Only about 5% of Oregonians purchase their own health coverage, including 3.7% who purchase plans through the exchange. Prior to the ACA, however, many of those consumers couldn’t get insurance due to preexisting conditions, and plans offered limited coverage with annual and lifetime caps on benefits that left many insured patients facing hefty medical bills. The ACA eliminated many of those problems, but that raised the average price of a policy.

The report chronicled a number of reasons why premiums were rising on the exchange, including a 9% average increase in 2019. Health care is getting more expensive, the authors wrote, due to increases in both health care prices and the amount of services provided to patients. The total average cost of health insurance, whether paid by an employer or an employee, now accounts for more than 30% of median household incomes. That’s double what the rate was in 1990.

Premiums have also been rising due to direct action by Congress and the Trump administration, according to the study authors.
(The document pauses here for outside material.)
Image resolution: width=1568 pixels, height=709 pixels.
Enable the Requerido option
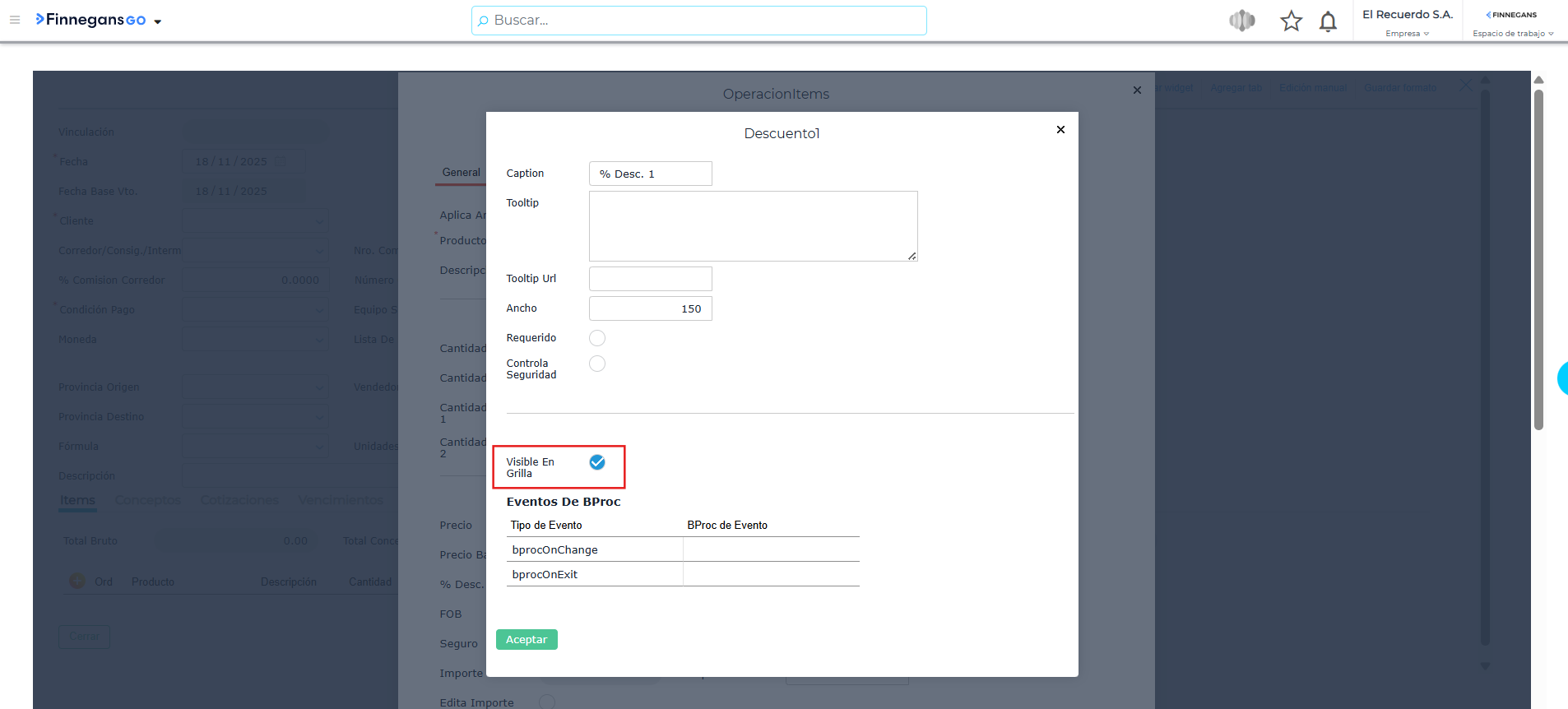tap(597, 338)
Lawmakers eliminated the penalty for not having insurance, reduced outreach and marketing that convinced people to purchase plans, ended payments to insurance plans to reduce their risk and cut off payments to plans that covered their cost of serving low-income customers.

Those changes resulted in fewer healthy people buying insurance, spreading the cost of sicker customers over a smaller group of people. Health plans have had to increase premiums to compensate.
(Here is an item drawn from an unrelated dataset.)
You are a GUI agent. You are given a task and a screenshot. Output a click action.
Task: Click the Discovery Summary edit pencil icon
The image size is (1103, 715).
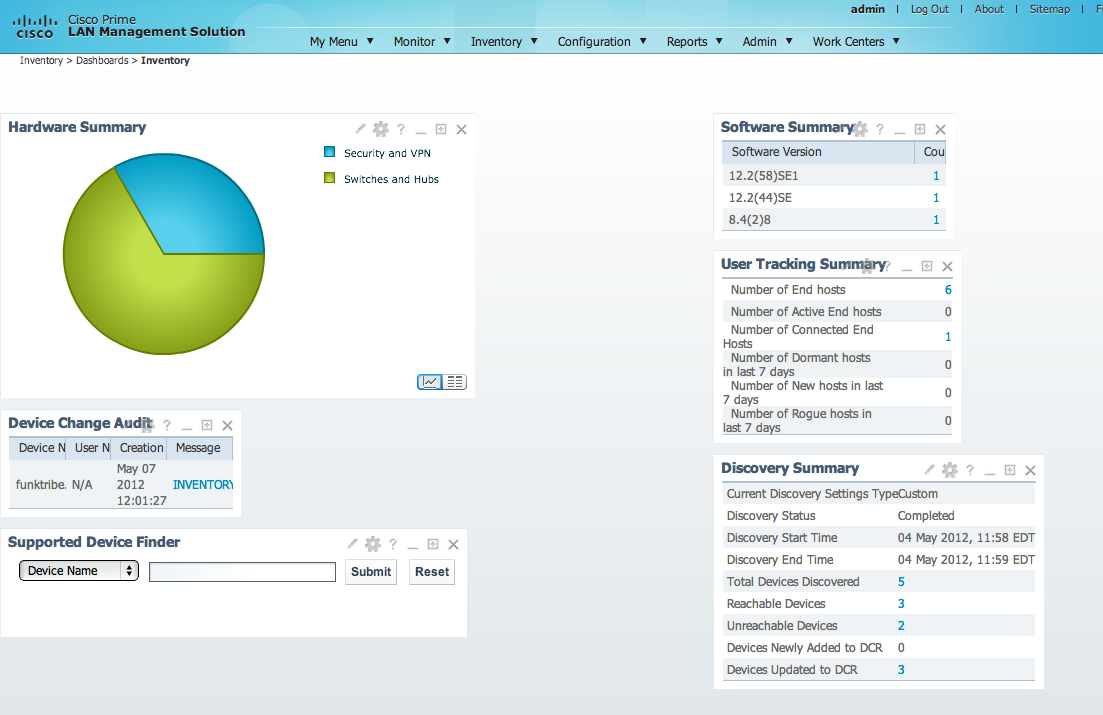[930, 470]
“I think what we’ve seen is that the marketplace that currently exists is a lot more stable than we expected in the absence of an insurance mandate. And that’s because the population that’s being covered is different from what we originally expected,” Griffith said. “Pretty much everybody who’s still on the marketplace is subsidized. The population that is not subsidized, for the most part, they’re not buying insurance.”

Oregon state officials declined to comment on the report, but the findings echoed previous statements from Insurance Commissioner ­Andrew Stolfi. Last year, in announcing the final premiums for 2019, Stolfi said that changes on the federal level “continue to inject instability into our market” and that Oregon had taken steps to reverse some of the rate increases caused those changes.

The authors suggested a number of steps Oregon could take to stabilize the marketplace. Other states have passed their own individual mandate and collected a penalty for not having insurance coverage. If Oregon were to adopt an individual mandate, it could generate $70 million to $80 million in new revenue that could be used to provide subsidies to more people, and would serve to increase the number of people insured and lower premiums.

A number of Oregon insurance plans indicated they increased premiums specifically because of the repeal of the individual mandate.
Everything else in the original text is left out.